#### O que fazer
No texto sobre o recrutamento militar em Portugal, reescreva o trecho desde "Como afirmou um" até "serviço de reservistas.", inclusive, substituindo "Ben Gurion" por "David Ben-Gurion".

É importante fazer uma análise prospetiva sobre a demografia em Portugal e quantos jovens no futuro serão passiveis de recrutar para o serviço militar. De acordo com dados da PORDATA, Portugal perdeu mais de um milhão de crianças e jovens nos últimos 50 anos e tornou-se no segundo país europeu mais envelhecido; o retrato demográfico mostra que quase 5% dos 1,3 milhões de jovens são estrangeiros. Em 2050, as previsões são menos 600 mil jovens (- 39%), menos 2,4 milhões (-30%) e mais 840 mil idosos (+ 42%). Vejamos a previsão de quantos jovens (homens e mulheres) com mais de 18 anos serão passiveis de recrutar no futuro (Rodrigues 2024):

– 2020: 108 mil;

– 2025: 103 mil;

– 2030: 99 mil;

– 2035: 91 mil;

– 2040: 89 mil;

– 2045: 87 mil;

– 2050: 87 mil.

A Condição Militar impõe deveres que consistem na renúncia a direitos, liberdades e garantias que a Constituição da República Portuguesa (CRP) atribui a todos os cidadãos nacionais e, se necessário, a de dar a vida pela Pátria na defesa de Portugal e dos portugueses. Esta é uma realidade exclusiva dos militares e que não podem ser impostas a qualquer outro cidadão. Será que os jovens conhecem estas realidades? Será que os jovens estão prontos ou querem assumir essas responsabilidades? Será que os princípios de amor à Pátria e de serviço em prole da soberania nacional, ainda estão presentes na realidade de hoje? Estas são questões que precisam de ser analisadas e respondidas.

Como afirmou um dia o israelita Ben Gurion “... o difícil nós fazemos agora, o impossível leva um pouco mais de tempo...”. Os problemas do recrutamento são difíceis e complexos, mas há soluções que poderão ser postas em execução para a resolução da crise. Entre as possíveis soluções indicam-se três, talvez aquelas que possam resolver ou minorar os problemas no médio/longo prazo: o Regime Voluntário (RV); o Serviço Militar Obrigatório (SMO); o recrutamento de estrangeiros. O sistema de recrutamento, qual seja o escolhido para o futuro, pode ser complementado pela montagem de um serviço de reservistas.

 

Regime de Voluntariado

A Lei do Serviço Militar (LSM), aprovada pela Lei n.º 174/99, de 21 de Setembro, vem, na sequência da 4.ª revisão constitucional, estabelecer a transição do sistema de conscrição para um novo regime de prestação de serviço militar baseado, em tempo de paz, no voluntariado. Em 2004, com a regulamentação da Lei n.º 174/99, foi definitivamente implementado o RV. Nos primeiros 10 anos, o voluntariado funcionou razoavelmente, contudo, nos últimos 10 anos, as dificuldades de recrutamento começaram a surgir, tendo exponencialmente aumentado nos último cinco anos e de forma assustadora. As causas principais da dificuldade de recrutamento são fundamentalmente aquelas diretamente ligadas como o baixo nível salarial, não ser competitivo no mercado de trabalho, falta de incentivos que apelem à escolha de servir nas FFAA, o que conduz à falta de vontade de servir nas fileiras, e, sobretudo, o total desconhecimento sobre a vida militar.

#### Material fornecido
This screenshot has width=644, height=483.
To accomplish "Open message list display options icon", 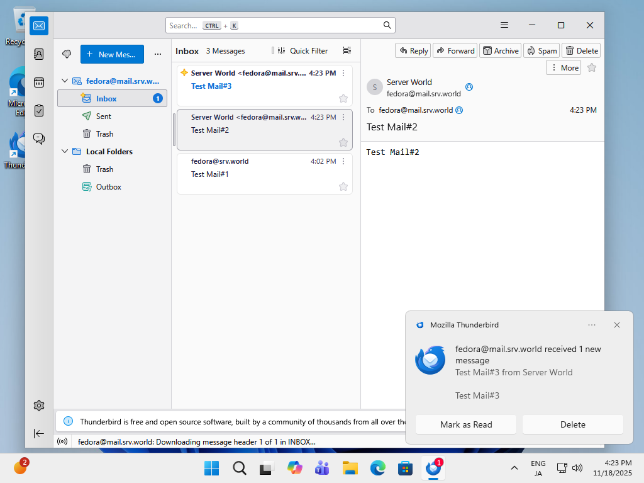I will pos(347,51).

==

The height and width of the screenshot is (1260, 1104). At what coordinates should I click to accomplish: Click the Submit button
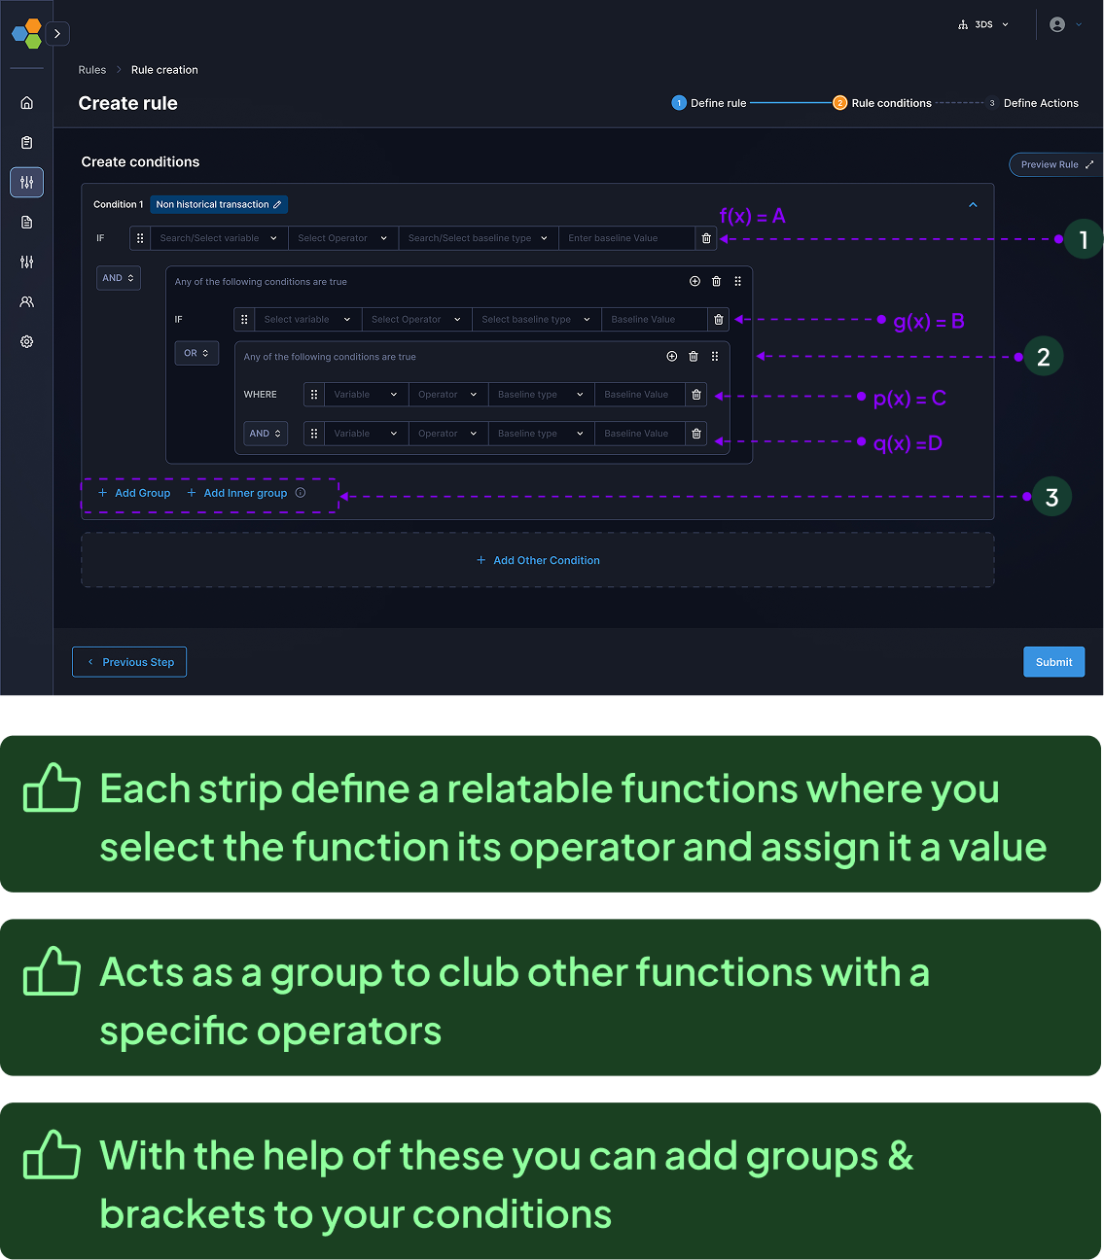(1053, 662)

#### Resolução da tarefa
Como afirmou um dia o israelita David Ben-Gurion “... o difícil nós fazemos agora, o impossível leva um pouco mais de tempo...”. Os problemas do recrutamento são difíceis e complexos, mas há soluções que poderão ser postas em execução para a resolução da crise. Entre as possíveis soluções indicam-se três, talvez aquelas que possam resolver ou minorar os problemas no médio/longo prazo: o Regime Voluntário (RV); o Serviço Militar Obrigatório (SMO); o recrutamento de estrangeiros. O sistema de recrutamento, qual seja o escolhido para o futuro, pode ser complementado pela montagem de um serviço de reservistas.